J'ai accepté de les prendre en photo, car je suis plus gentil que j'en ai l'air. (De toute manière, j'étais trop soûl pour me lancer dans une explication qui n'aurait ressemblé qu'à une longue tirade d'aigri (alors que ce n'était pas du tout cela, attention) – ça ne s'est jamais vu dans l'histoire du monde, un type à qui vous demandez de vous prendre en photo avec votre femme et qui répond: «Non, je ne veux pas.») J'ai pris leur appareil en essayant de sourire pour leur faire plaisir, j'ai reculé de quelques pas (je tenais à peine debout) et j'ai immortalisé leur chance. Côte à côte, le bras du mari autour de la taille de la femme et le bras de la femme autour de la taille du mari, les têtes penchées l'une contre l'autre, ils rayonnaient. Un peu comme Pollux Lesiak et moi, si on se retrouvait. J'ai attendu un moment avant d'appuyer sur le bouton, pour les regarder encore. Plutôt moches si on les prenait séparément, mais touchants ensemble, Après tout, ils penseraient peut-être à moi en revoyant cette photo dans vingt ans. Il fallait que j'arrête de voir tout en noir. Allez, clic. J'ai tout de même pris soin de leur couper la tête, par principe.
Je leur ai rendu leur saleté d'appareil et suis resté seul face à l'église. Ça n'allait pas très fort: la déconfiture et son sinistre cortège.

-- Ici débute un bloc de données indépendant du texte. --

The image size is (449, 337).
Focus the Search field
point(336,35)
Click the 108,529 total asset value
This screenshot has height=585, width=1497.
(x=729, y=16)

J'ai monté les marches de l'église et jeté un coup d'œil à l'intérieur. Sur les bancs, quelques vieux priaient. Mains jointes et tête baissée, entièrement livrés au ciel, offerts et pleins d'espoir. (J'ai eu cette vision lugubre: l'amoureux timide devant l'appartement de sa belle, qui sonne (il sait qu'elle est toujours là à cette heure) et se décide enfin à lui faire à travers la porte la fervente déclaration qu'il rumine depuis des mois. Il se lance dans la plus belle déclaration d'amour qu'homme ait jamais faite à femme, les mots viennent tout seuls, or et sucre à chaque syllabe, la passion du poète, dix minutes d'inspiration géniale comme il n'en connaîtra plus jamais dans sa vie. Il conclut sur quelque cerise lyrique et tend l'oreille: elle n'ose pas répondre. Et lui n'ose pas insister, réclamer une décision immédiate, trop heureux d'avoir enfin soulagé son cœur, il redescend l'escalier avec le sourire de celui qui vient enfin d'accepter son destin, tandis que sa promise tâte les camemberts à l'épicerie du coin.)
Ces braves vieux sur les bancs, avec leurs si belles prières à l'intérieur, me faisaient penser à cet amoureux derrière la porte de l'appartement vide. Entièrement offerts à rien.
J'avais absolument besoin d'un petit verre.